■ **Document segment**
= Beginning of Section =
Dario Franchitti won the 91st Indianapolis 500 on Sunday in a sluggish race frequently interrupted by accidents and the persistent, and eventually realized, threat of rain that shortened the race to 164 of the scheduled 200 laps. Franchitti, a Scotsman of Italian descent, is the second Scottish-born driver to win the 500 following Jim Clark in 1965.
That may be a parallel that many of the nostalgia hawks and pubic faces of Indiana and Indianapolis have come to rue. Though the Indianapolis 500 carries all the trappings of militaristic pro-American "heartland values," most of the participants themselves are not good ol' boys (and they are no longer all boys), a distinction that the Hoosier Aristocracy has infamously struggled with coming to terms. Witness, among other things, the radio interviews with current governor and ex-Bush lackey Mitch Daniels or theocratic congressman Mike Pence, for whom the race is now just a business opportunity, a way to cash in on the partygoers and fluff the state's feathers for a national TV audience. Virtually all the teams and drivers in this year's 33-car field come from a road-racing background, sneered at by the traditionalists as the venue for wine-and-cheese sissies, and, while most of the male drivers are liked reasonably well by the Hoosier public, very few are really embraced.
And Jim Clark is one of the people responsible for bringing this about.
The Beatles and Stones were not the first British Invasion to sweep the USA in the early 1960's. In the early 60's, an English Formula One owner named Colin Chapman brought a revolutionary rear-engined car to Indianapolis, and, piloted by Clark and others, it quickly established an inevitable victory over the blocky, American "roadsters." In a matter of a few short years, every car in the field mimicked the Chapman Lotus' rear-engined design. It was the beginning of the ascendancy of Formula One and "formula car" racing, and the decline of the short-track, good ol' boy network. European designed-and-built cars have effectively dominated the Indianapolis 500 ever since, and consequently much of the present-day talent comes from that environment.
= End of Section =
■ **Work instructions**
Please list every person named in the Indianapolis 500 article. You won't need the records that follow the Indianapolis 500 article.

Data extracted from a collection
= Beginning of Section =
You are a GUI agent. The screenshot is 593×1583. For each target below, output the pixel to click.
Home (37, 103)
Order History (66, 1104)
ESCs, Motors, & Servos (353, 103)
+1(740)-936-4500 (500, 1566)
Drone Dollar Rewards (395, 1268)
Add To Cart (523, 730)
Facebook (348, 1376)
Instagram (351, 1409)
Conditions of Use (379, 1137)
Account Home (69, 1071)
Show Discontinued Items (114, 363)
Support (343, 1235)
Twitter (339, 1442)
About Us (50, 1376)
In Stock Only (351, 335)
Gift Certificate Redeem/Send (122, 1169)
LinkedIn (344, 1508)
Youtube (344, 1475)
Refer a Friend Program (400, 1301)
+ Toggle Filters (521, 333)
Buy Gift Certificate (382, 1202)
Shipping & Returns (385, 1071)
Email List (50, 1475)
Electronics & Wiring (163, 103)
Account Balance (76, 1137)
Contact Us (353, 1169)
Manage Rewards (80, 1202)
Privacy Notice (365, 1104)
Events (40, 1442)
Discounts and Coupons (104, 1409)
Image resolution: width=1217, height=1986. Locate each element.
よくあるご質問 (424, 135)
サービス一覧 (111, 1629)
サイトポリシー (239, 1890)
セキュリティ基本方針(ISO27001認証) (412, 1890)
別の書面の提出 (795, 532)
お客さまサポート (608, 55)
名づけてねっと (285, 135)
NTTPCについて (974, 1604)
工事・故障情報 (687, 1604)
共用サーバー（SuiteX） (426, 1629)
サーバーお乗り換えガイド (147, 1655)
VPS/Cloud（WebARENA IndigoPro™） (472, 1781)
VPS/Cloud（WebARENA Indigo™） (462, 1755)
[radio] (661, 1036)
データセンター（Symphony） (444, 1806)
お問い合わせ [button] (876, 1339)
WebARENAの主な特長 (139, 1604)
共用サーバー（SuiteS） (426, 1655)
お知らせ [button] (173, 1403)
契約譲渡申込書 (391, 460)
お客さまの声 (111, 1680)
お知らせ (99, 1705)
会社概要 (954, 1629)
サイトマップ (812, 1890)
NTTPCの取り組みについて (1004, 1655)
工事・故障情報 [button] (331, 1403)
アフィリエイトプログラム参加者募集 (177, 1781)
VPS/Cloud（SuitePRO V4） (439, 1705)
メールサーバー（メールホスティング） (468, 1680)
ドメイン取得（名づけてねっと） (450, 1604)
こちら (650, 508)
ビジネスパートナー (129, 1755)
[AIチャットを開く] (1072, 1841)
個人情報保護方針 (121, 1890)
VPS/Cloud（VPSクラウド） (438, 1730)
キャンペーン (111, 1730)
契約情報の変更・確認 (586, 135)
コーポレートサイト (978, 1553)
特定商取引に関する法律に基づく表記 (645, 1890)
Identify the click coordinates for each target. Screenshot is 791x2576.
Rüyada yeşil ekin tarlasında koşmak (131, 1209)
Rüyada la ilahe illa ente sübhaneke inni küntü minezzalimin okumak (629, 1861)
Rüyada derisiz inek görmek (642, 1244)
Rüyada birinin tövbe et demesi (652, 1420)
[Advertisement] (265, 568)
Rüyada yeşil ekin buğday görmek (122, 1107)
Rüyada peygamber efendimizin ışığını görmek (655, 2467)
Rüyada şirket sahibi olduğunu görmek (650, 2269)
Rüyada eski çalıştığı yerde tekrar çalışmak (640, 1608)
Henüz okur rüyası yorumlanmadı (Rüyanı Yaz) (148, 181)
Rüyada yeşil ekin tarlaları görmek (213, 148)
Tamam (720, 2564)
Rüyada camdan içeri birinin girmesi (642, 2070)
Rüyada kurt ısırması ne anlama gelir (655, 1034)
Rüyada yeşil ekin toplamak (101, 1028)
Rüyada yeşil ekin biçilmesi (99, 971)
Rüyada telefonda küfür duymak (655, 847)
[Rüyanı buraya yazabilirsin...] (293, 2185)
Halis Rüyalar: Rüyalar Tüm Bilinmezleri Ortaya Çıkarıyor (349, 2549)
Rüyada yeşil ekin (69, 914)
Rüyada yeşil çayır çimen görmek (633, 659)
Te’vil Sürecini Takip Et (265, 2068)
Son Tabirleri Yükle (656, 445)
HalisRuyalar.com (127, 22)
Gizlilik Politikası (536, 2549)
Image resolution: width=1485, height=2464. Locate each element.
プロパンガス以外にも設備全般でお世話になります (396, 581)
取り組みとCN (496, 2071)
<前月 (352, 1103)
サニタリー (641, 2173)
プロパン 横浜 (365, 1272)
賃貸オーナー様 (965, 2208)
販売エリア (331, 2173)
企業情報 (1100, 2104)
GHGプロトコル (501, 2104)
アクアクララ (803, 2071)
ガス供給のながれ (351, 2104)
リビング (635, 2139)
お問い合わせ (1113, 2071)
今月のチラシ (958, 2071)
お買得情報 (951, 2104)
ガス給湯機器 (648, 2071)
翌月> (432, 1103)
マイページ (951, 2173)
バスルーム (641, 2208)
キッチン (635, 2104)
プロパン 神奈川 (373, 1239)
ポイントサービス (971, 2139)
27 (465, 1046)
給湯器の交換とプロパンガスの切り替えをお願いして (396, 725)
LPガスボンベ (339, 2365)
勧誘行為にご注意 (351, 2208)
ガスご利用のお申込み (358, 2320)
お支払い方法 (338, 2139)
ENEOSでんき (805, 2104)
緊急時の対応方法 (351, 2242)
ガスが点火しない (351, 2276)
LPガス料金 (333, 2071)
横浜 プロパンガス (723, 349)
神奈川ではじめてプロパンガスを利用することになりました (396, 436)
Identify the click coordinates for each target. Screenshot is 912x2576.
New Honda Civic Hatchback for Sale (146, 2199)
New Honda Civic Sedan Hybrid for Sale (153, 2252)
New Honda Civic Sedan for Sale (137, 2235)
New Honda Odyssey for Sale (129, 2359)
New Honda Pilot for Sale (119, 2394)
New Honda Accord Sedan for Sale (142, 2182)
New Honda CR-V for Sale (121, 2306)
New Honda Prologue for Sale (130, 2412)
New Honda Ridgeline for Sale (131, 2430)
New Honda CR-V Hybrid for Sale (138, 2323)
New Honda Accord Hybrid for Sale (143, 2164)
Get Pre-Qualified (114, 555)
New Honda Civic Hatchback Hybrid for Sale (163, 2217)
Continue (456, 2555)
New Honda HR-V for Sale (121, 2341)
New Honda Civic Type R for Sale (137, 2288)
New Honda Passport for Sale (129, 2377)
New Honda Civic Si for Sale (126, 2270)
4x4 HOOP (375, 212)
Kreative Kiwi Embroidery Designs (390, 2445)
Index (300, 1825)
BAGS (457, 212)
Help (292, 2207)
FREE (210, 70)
= End of Section =
■ **Response below**
Dario Franchitti, Jim Clark, Mitch Daniels, Mike Pence, Colin Chapman